Es ist der siebte Fernsehfall für den kühlen Piefke von der Donau. Und wer dachte, düsterer könne es im Ermittlerleben des Seelenkundlers eigentlich nicht mehr werden, den belehrt „Wut“ eines Besseren. Die, die diese Geschichte erzählen, tun es in souveräner dramaturgischer Hoheit: Seit Beginn der 2010 gestarteten Thriller-Reihe sind Andreas Prohaska (Regie) und Martin Ambrosch (Buch) ihrem einsamen Helden treu. Er ist ihr Geschöpf. Dürfen sie also alles mit ihm tun, was geht?

Tatsächlich überschreitet „Wut“ insofern Grenzen, als die Register US-amerikanischer Pulstreiber allzu laut gezogen werden. Die Spezialkommandos, die durch Gewächshäuser hetzen, sind kinoreif. Auch die Story, für die das Bild vom Sumpf der Korruption fast zu schwach erscheint, nimmt es mit Hollywoods Verschwörungsstreifen auf. Aber genau das zwingt der Brock-Reihe eine erzählerische Lautstärke auf, die dem Ton dieses Films nicht immer guttut.

Mehr als ein braver Krimi

Dass das Ergebnis dennoch auch diesmal weit mehr als ein braver Krimi für die Konsumcouch ist, bleibt ein Verdienst. Diese Story schielt ganz bestimmt nicht nach der Quote: extrem lang und verrätselt die Exposition. Verschachtelt und bis zuletzt in Teilen schemenhaft: die Chronik des Verbrechens.

════════════════════

Ziel A:
Prüfe, ob die folgenden Aussagen mit der Filmkritik zu „Wut“ übereinstimmen, und beantworte jede mit Ja oder Nein samt den entscheidenden Worten des Textes als wörtlichem Zitat: (i) Die Thriller-Reihe startete 2010. (ii) „Wut“ ist der fünfte Fernsehfall. (iii) Martin Ambrosch führte Regie.
Ziel B:
Gib aus den Datensätzen die Zeilen unverändert zurück, beginnend mit der Zeile mit „You are a computer-use“ und weiter bis einschließlich der Zeile mit „[x=248, y=22]“. Lass die Bilder dabei weg.

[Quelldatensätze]

════════════════════

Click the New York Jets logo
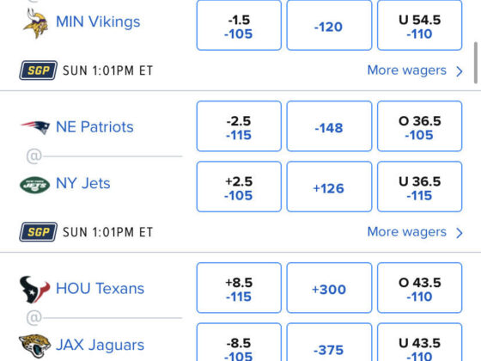The width and height of the screenshot is (481, 361). click(x=34, y=185)
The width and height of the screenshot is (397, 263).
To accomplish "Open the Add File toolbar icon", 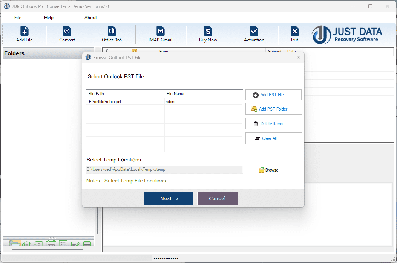I will point(24,34).
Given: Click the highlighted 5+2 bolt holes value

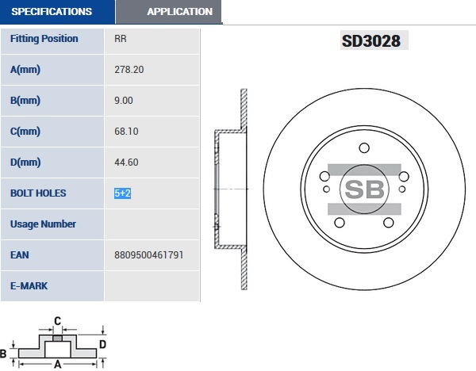Looking at the screenshot, I should (x=123, y=193).
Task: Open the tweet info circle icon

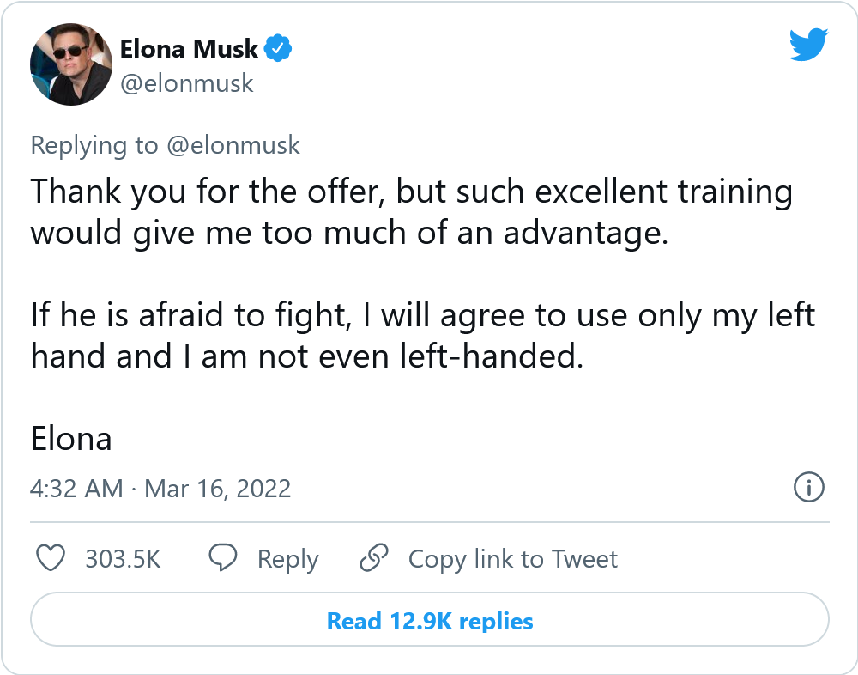Action: click(x=809, y=488)
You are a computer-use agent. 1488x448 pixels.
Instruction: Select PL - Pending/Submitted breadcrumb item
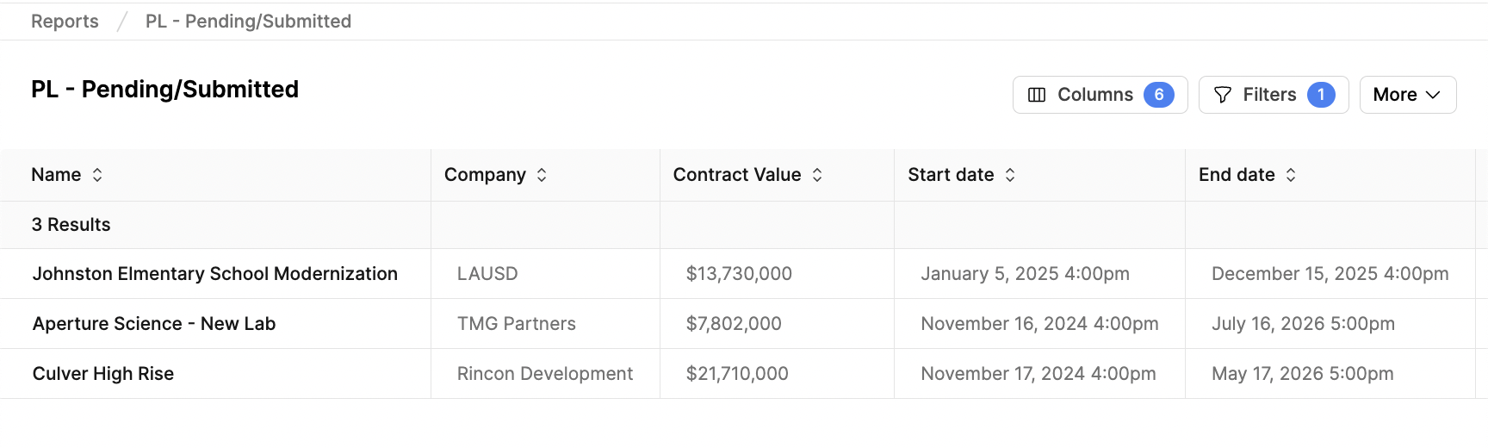[x=248, y=22]
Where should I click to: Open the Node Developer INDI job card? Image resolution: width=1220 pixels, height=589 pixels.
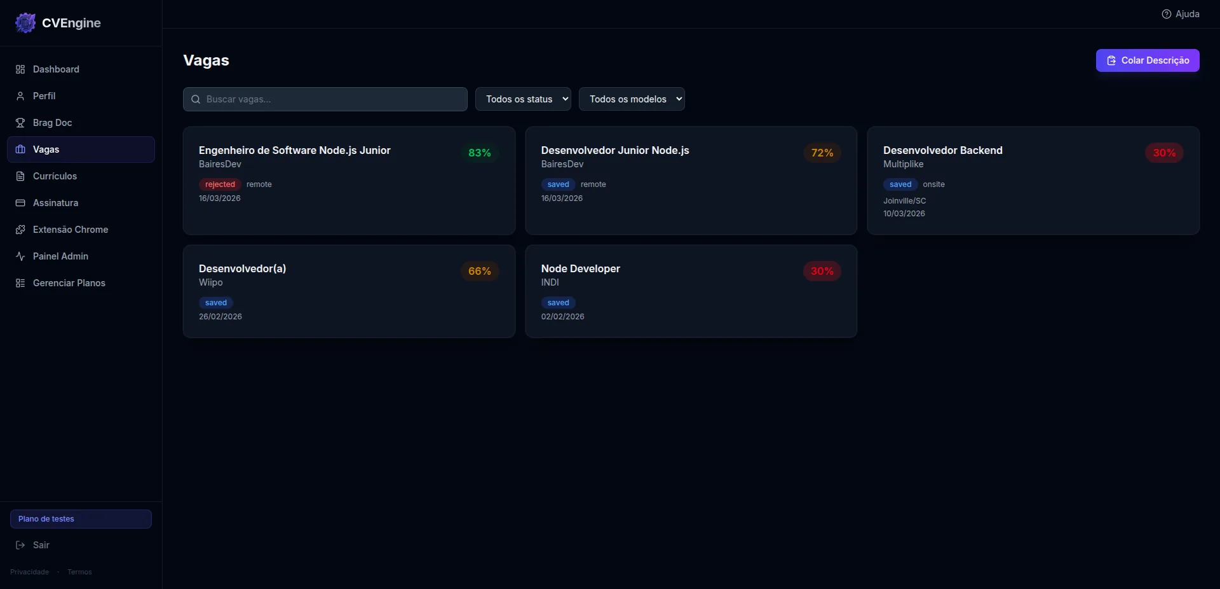tap(691, 291)
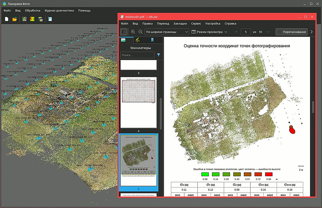Click the Поиск thumbnail search field
Screen dimensions: 322x208
(137, 55)
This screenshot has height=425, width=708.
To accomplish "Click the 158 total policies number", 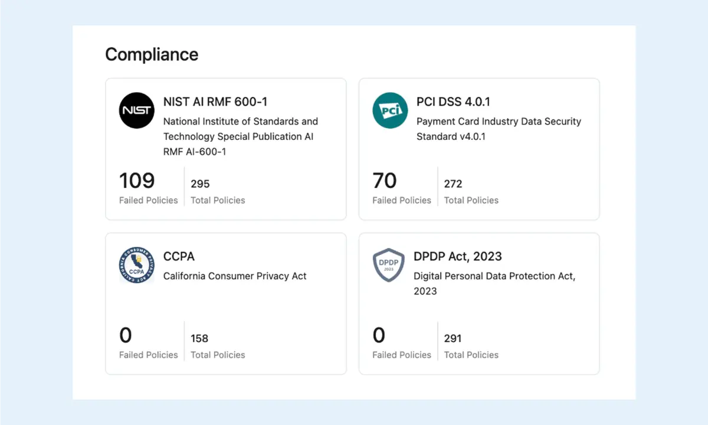I will coord(199,338).
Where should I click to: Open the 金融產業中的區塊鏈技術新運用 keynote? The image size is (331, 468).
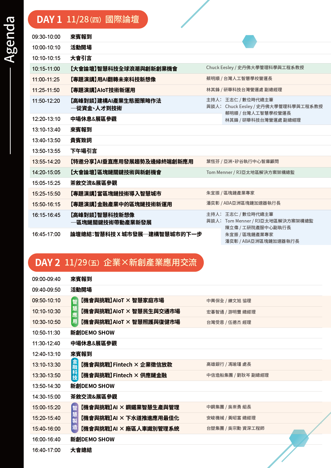121,204
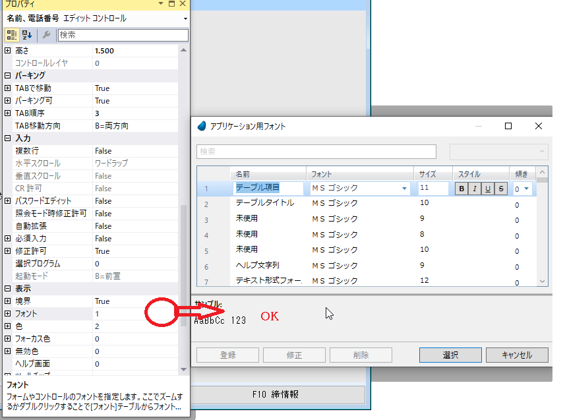
Task: Toggle Italic style for font row 1
Action: tap(475, 189)
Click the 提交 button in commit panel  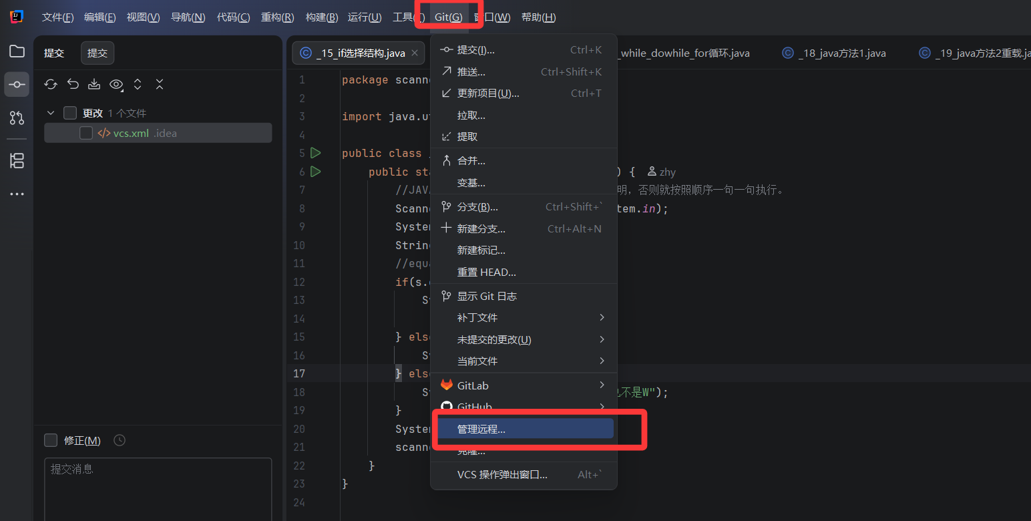97,53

════════════════════

Ergebnis A:
(i) Ja: „Seit Beginn der 2010 gestarteten Thriller-Reihe“
(ii) Nein: „Es ist der siebte Fernsehfall für den kühlen Piefke von der Donau.“
(iii) Nein: „Andreas Prohaska (Regie) und Martin Ambrosch (Buch)“

Ergebnis B:
You are a computer-use agent. 1488x448 pixels.
Instruction: Select PL - Pending/Submitted breadcrumb item
[x=248, y=22]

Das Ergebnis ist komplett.